Research-oriented software engineering skills, including fluency with machine learning (e.g., PyTorch, TensorFlow, Scikit-learn, Pandas) and libraries for scientific computing (e.g. SciPy ecosystem).
Experience with cross-group and cross-cultural collaboration.
Bachelor's degree in Computer Science, Computer Engineering, relevant technical field, or equivalent practical experience.
Description(岗位职责)
Develop novel AI algorithms and associated real-time systems for source tracking, source localization, source diarization, and relevant semantic scene understanding with application into egocentric wearable computing in AR and VR.
Design and develop efficient AI frameworks and real-time technical systems with constraints on low-compute, low-power and overall system latency.
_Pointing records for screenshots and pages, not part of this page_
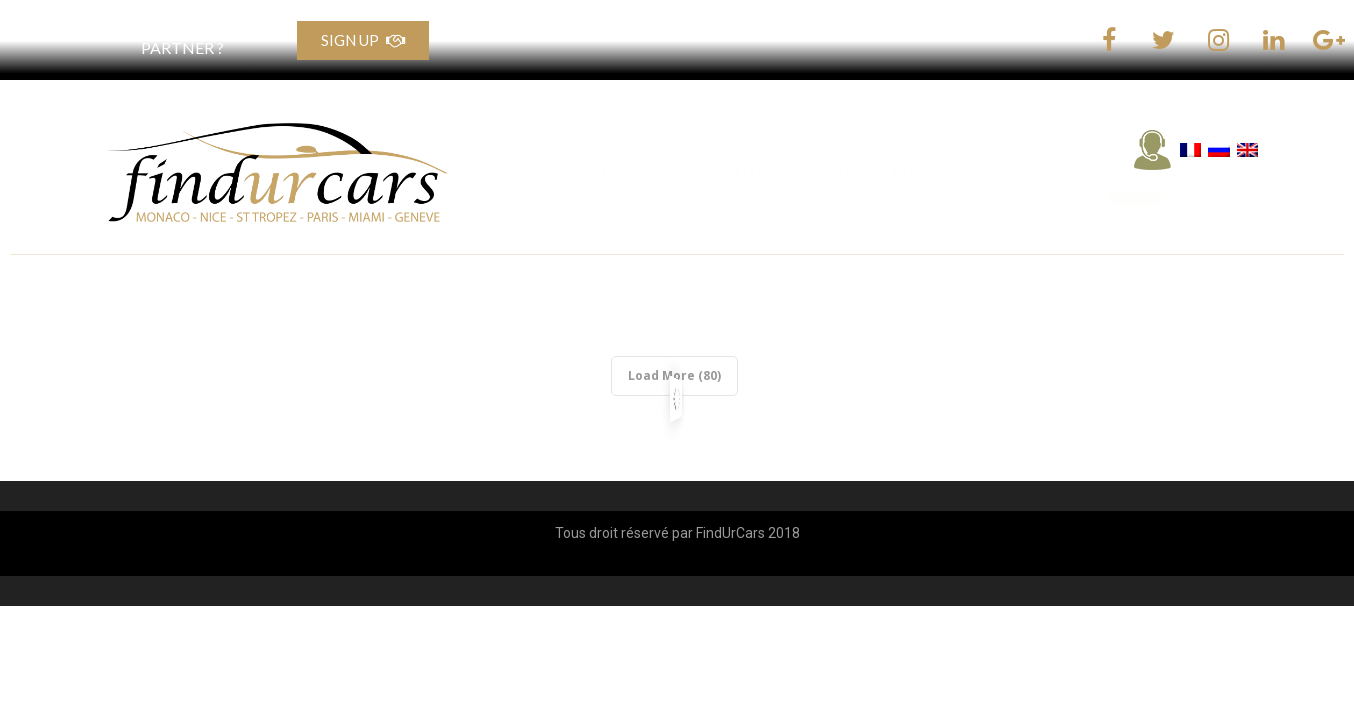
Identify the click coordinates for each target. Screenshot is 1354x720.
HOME (624, 171)
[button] (1172, 199)
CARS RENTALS (737, 171)
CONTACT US (874, 171)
Lead the development of systems and methods to enable quick prototyping, proof of concept, or proof-of-experience and demonstrations.
Contribute to datasets designs and large-scale data processing for real-time evaluations of efficient audio-visual machine learning methods.
Contribute to the technical strategy and establish new execution methods where relevant for efficient compute driven AI systems in Audio AR and VR applications.
Summarize technical findings to cross-org collaborators, and influence system design and integration decisions of multi-modal AI systems supporting hearing technologies in AR and VR.
Additional Requirements(额外要求)
8+ years of experience working on core and applied computer vision methods.
Experience with real-time AI modeling and systems design for wearable computing.
3+ years of experience working on audio-visual and multi-modal learning methods for egocentric perception.
Experience with real-time statistical modeling including heuristics driven computer vision methods for egocentric data processing.
Experience developing end-to-end ML pipelines, including dataset design, dataset preprocessing, model development and evaluation, and software integration into platforms.
Experience bridging and adopting machine learning systems from research into potential tech-transferable packages for production.
Experience with large-scale or distributed cluster computing for training, development and offline inference of machine learning models.
Experience with interdisciplinary and/or cross-cultural collaboration with domain researchers in speech processing, auditory perception, psychoacoustics or related.